WHAT THIS TASK INVOLVES ▸ I need an exact copy of the lines from the one containing "Close the app editor tab" through the end of the records, without any pictures.

-- DATA PROVIDED follows --

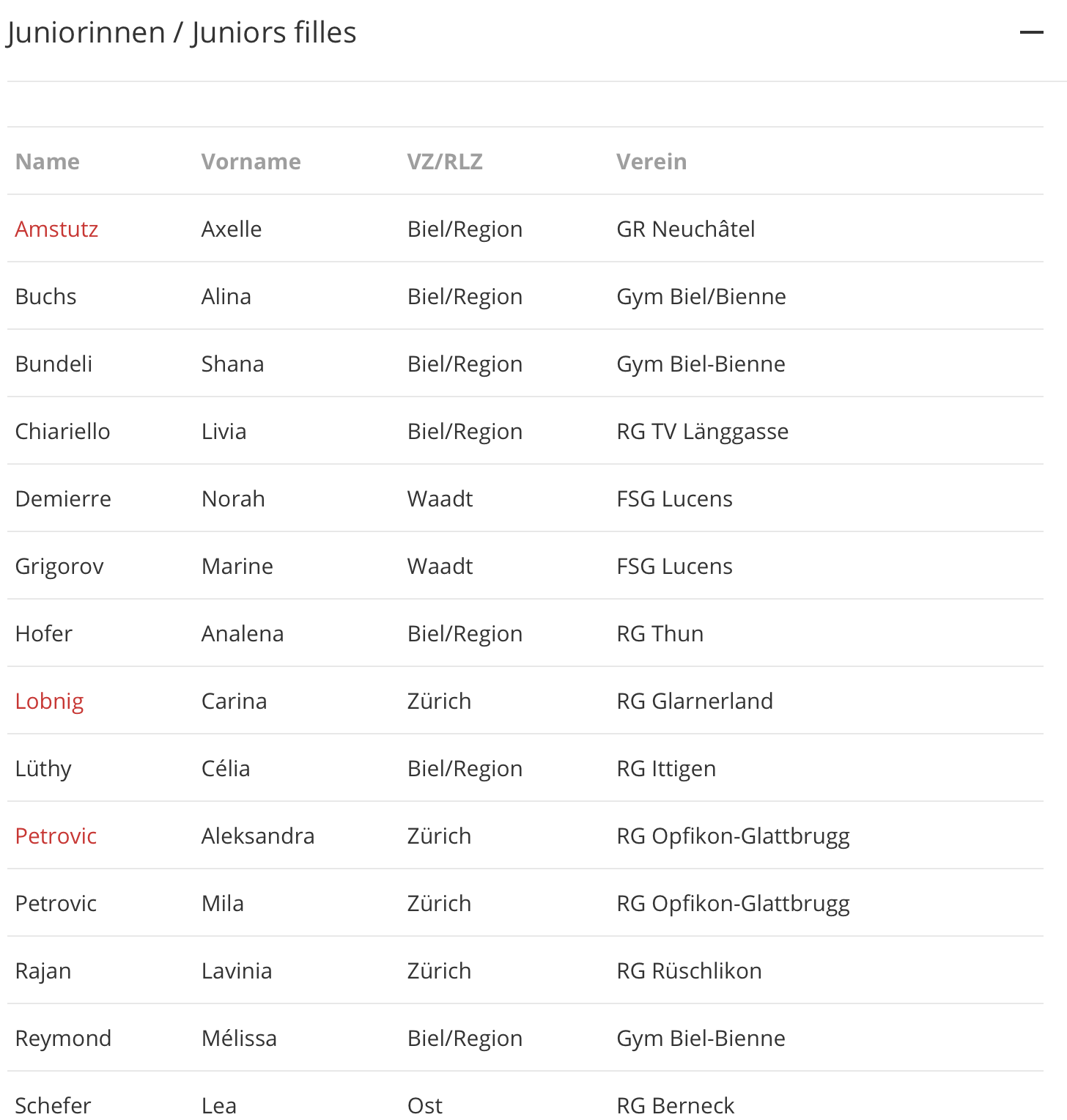The width and height of the screenshot is (1067, 1120).
Task: Click the GR Neuchâtel club cell
Action: 686,229

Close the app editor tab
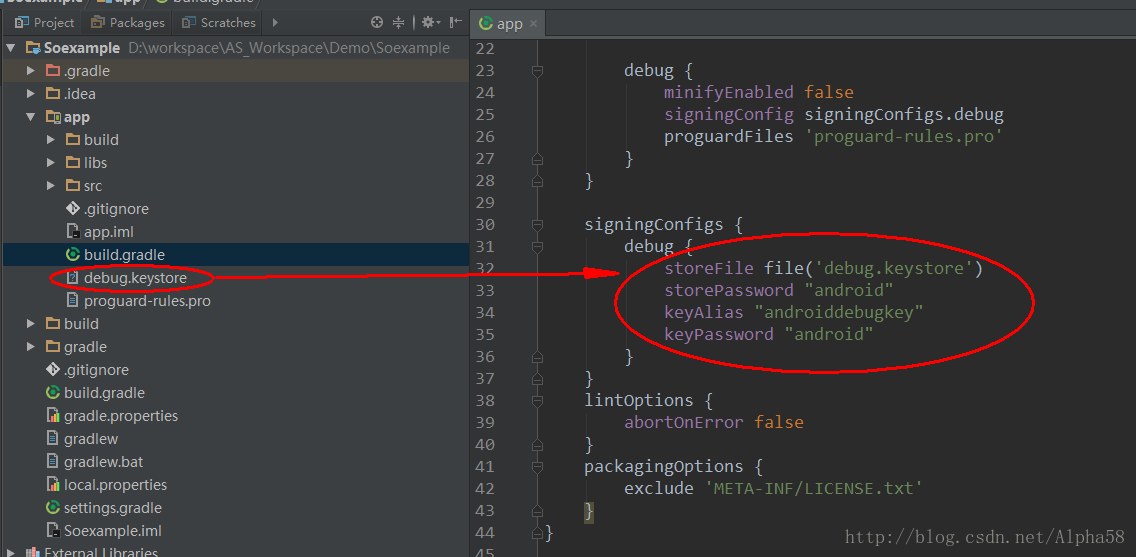coord(533,24)
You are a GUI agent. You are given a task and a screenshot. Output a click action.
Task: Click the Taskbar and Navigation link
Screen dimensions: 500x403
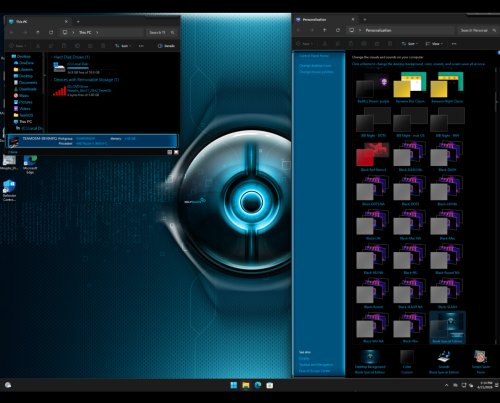pos(316,365)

-- DATA PROVIDED concluded --

WRITTEN RESPONSE ▸
Close the app editor tab
coord(533,24)
You are a GUI agent. You are given a task and a screenshot. Output a click action.
Task: Click the Taskbar and Navigation link
Screen dimensions: 500x403
pos(316,365)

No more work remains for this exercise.